Actually, by the last half an hour you’ll have no trouble guessing who the killer is, it’s quite obvious despite of all the trickery to divert your reasoning elsewhere... like holding one of the red herring characters in freeze frame for a few seconds at the end of a scene. Yes... this movie features a wretched seventies style freeze frame in the middle of the damned movie! How bizarre is that?
So... let’s see what we’ve got here so far. Brutal murders, female nudity, impressive acting, brilliant lighting and some pretty cool shot compositions including a return to the compartmentalising and vertical splitting of the frames similar to the same director’s work on Zombie Flesh Eaters (aka Zombi 2) and which led me some years back to arrive at the conclusion that Zombie Flesh Eaters is the visual soul mate to Breakfast At Tiffany’s.
Ok... what I’m missing out here is the quite strong taint of misogyny that seems to be a subtext to the very male world depicted in this movie. Now directors like Bava, Argento and, indeed, Fulci have come under fire for being misogynistic in their movies before but it’s never really been an argument that holds any water for me up until now. I think these kinds of films are easily defendable because, more often than not, just as many men are as brutally and violently killed in these movies as women and, frankly, the whole “final girl” syndrome of having a lone, female survivor facing the final peril in these kinds of movies and in their less palatable cousin, the American slasher horror movie, single these films out as having the strongest and most interesting female characters in films... much more positive roles for women than in their non-giallo, non-horror counterparts. Strong roles for women are hard to come across... unless you start looking in the horror and giallo genres.
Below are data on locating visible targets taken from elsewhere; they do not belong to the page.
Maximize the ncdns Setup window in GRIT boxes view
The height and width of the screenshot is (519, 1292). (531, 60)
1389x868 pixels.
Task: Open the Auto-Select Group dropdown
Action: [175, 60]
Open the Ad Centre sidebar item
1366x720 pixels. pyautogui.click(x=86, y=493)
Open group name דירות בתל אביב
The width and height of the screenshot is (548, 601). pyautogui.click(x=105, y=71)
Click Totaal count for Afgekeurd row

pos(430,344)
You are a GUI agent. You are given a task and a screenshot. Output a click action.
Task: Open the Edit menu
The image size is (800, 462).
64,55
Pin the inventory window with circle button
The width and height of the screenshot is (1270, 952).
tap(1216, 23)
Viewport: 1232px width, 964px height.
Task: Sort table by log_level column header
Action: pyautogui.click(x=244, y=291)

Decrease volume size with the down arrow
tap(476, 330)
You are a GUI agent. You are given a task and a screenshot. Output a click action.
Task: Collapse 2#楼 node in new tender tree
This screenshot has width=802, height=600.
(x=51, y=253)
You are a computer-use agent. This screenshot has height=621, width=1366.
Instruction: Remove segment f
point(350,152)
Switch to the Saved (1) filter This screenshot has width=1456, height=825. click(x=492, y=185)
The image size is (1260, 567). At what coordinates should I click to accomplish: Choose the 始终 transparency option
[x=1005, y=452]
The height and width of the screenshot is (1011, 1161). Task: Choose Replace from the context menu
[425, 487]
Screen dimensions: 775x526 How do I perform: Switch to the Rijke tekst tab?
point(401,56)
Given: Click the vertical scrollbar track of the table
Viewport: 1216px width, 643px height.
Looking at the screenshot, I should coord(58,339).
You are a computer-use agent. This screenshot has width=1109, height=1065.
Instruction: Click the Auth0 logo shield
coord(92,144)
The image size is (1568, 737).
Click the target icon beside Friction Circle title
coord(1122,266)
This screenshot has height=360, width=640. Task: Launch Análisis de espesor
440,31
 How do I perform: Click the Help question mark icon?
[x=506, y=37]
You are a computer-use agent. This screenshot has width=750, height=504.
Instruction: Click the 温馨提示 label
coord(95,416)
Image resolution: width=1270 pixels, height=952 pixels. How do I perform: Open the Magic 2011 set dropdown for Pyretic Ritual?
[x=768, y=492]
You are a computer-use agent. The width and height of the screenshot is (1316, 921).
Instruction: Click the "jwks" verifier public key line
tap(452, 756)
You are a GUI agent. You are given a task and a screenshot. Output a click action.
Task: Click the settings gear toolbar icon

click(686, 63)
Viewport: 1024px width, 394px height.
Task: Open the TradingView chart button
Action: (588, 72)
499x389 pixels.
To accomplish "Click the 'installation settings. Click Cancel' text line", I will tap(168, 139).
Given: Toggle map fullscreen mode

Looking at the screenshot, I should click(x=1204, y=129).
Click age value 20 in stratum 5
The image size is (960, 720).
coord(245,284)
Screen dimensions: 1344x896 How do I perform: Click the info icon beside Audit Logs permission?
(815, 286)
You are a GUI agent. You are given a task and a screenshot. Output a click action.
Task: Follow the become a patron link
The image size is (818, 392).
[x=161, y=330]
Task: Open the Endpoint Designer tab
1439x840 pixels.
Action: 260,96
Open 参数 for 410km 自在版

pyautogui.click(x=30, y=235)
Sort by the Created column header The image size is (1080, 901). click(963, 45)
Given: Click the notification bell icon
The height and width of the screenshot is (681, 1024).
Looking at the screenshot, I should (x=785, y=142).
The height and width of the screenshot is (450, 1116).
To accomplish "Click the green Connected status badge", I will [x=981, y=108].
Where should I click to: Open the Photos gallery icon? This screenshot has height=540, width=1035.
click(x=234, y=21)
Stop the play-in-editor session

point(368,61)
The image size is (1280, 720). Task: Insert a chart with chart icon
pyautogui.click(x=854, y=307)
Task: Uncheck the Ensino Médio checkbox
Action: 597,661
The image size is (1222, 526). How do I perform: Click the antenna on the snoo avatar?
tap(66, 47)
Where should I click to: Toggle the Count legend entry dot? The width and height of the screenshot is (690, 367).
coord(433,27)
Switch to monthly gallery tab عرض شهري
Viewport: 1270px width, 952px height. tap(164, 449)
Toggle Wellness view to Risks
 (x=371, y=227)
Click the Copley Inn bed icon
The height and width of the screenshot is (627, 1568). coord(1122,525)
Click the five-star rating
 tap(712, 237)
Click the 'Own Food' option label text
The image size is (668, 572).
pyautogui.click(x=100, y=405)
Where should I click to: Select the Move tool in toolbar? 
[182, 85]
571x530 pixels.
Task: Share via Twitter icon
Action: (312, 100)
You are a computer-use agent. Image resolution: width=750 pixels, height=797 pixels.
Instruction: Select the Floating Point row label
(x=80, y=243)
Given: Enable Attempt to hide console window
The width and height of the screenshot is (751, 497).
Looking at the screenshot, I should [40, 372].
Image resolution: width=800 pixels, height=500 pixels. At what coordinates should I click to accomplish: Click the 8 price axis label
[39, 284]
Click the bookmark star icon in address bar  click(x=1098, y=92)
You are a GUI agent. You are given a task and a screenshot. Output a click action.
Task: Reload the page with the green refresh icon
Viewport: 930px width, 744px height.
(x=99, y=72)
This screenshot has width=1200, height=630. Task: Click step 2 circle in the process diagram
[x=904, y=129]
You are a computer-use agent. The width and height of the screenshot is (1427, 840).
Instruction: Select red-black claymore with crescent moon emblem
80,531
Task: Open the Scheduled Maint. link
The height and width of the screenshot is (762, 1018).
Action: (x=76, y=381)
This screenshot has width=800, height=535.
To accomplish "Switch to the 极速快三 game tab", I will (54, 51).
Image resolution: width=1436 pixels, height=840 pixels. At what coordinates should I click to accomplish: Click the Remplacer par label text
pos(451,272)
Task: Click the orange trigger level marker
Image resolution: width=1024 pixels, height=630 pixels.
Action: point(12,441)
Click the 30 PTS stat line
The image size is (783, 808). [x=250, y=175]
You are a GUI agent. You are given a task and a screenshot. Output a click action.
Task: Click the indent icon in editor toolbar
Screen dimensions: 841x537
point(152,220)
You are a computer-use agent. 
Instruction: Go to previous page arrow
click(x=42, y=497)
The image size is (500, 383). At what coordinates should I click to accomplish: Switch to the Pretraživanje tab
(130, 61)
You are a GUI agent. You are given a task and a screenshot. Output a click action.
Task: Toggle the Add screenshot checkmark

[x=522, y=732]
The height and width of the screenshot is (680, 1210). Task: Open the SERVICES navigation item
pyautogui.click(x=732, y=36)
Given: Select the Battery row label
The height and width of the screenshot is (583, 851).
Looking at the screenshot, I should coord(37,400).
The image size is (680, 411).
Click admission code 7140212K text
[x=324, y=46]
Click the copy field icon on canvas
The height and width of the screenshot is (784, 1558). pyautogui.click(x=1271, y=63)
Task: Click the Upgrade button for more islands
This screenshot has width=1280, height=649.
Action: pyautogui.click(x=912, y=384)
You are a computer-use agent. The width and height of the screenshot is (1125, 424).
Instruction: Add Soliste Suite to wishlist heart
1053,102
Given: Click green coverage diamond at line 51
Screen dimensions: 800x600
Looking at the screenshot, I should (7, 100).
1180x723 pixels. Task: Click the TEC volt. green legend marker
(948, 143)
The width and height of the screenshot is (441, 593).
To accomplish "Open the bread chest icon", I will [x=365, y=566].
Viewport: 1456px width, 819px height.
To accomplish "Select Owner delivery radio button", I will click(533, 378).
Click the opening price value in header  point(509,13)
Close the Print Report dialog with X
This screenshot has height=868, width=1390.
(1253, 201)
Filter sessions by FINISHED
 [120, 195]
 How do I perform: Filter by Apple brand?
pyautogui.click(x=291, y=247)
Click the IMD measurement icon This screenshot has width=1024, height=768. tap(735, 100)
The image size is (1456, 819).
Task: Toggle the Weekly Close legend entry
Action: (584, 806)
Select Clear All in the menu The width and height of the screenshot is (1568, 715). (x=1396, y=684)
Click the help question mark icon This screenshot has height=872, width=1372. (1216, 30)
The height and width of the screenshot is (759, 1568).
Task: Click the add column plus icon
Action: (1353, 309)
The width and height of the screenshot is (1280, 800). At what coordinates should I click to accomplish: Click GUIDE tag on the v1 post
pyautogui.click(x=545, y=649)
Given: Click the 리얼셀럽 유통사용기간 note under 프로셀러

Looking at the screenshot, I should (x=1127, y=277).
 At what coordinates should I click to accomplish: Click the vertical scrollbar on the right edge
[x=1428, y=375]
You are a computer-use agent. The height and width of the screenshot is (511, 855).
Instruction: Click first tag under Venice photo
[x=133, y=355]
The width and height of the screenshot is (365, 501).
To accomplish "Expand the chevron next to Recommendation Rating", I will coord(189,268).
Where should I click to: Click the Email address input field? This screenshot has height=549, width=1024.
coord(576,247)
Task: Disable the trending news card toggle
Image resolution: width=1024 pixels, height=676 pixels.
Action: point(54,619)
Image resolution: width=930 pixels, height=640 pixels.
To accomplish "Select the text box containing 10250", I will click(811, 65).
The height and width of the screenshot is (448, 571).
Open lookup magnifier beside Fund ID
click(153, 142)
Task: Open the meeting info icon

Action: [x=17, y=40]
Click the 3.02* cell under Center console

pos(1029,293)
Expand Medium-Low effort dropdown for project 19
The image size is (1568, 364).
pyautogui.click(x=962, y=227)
Nevertheless, I got a real sense of objectification and “women as meat” right from the bat in this movie. Not from the titular killer, who talks like a deranged Donald Duck and has his/her own twisted but semi-understandable motivations for his/her horrendous crimes but from pretty much all the other male characters in the movie. Even the detective sees a hooker for her services but treats her in almost a derogatory manner (that is until she is sliced and diced by the killer)... and I was quite surprised at the level of male chauvinistic attitude on display in this movie. Out of all of these kinds of films, I find this to be the least defensible and most deserving of the accusations of misogyny that it’s garnered over the years.. although I suspect the argument for that case has probably been so blinkered and tarnished by the brutality of the killing on display in this one for me to take that argument too seriously on its own terms.
Nevertheless the accusation stands... and I’d have to, surprisingly, add my voice to that accusation (something I never thought I’d have to hear myself doing) or at least acknowledge the presence of it in this movie.
Asides from that one flaw though... and I’m not even sure we can call it a flaw without hearing the direct intentions of the artist who directed this work... The New York Ripper is truly one of the great gialli and while not as great as some of his own entries in the genre, Fulci can hold his head up high with the likes of Bava, Argento, Martino, Cozzi etc on this one.
An enjoyable and interesting movie and definitely a must-see for giallo buffs everywhere.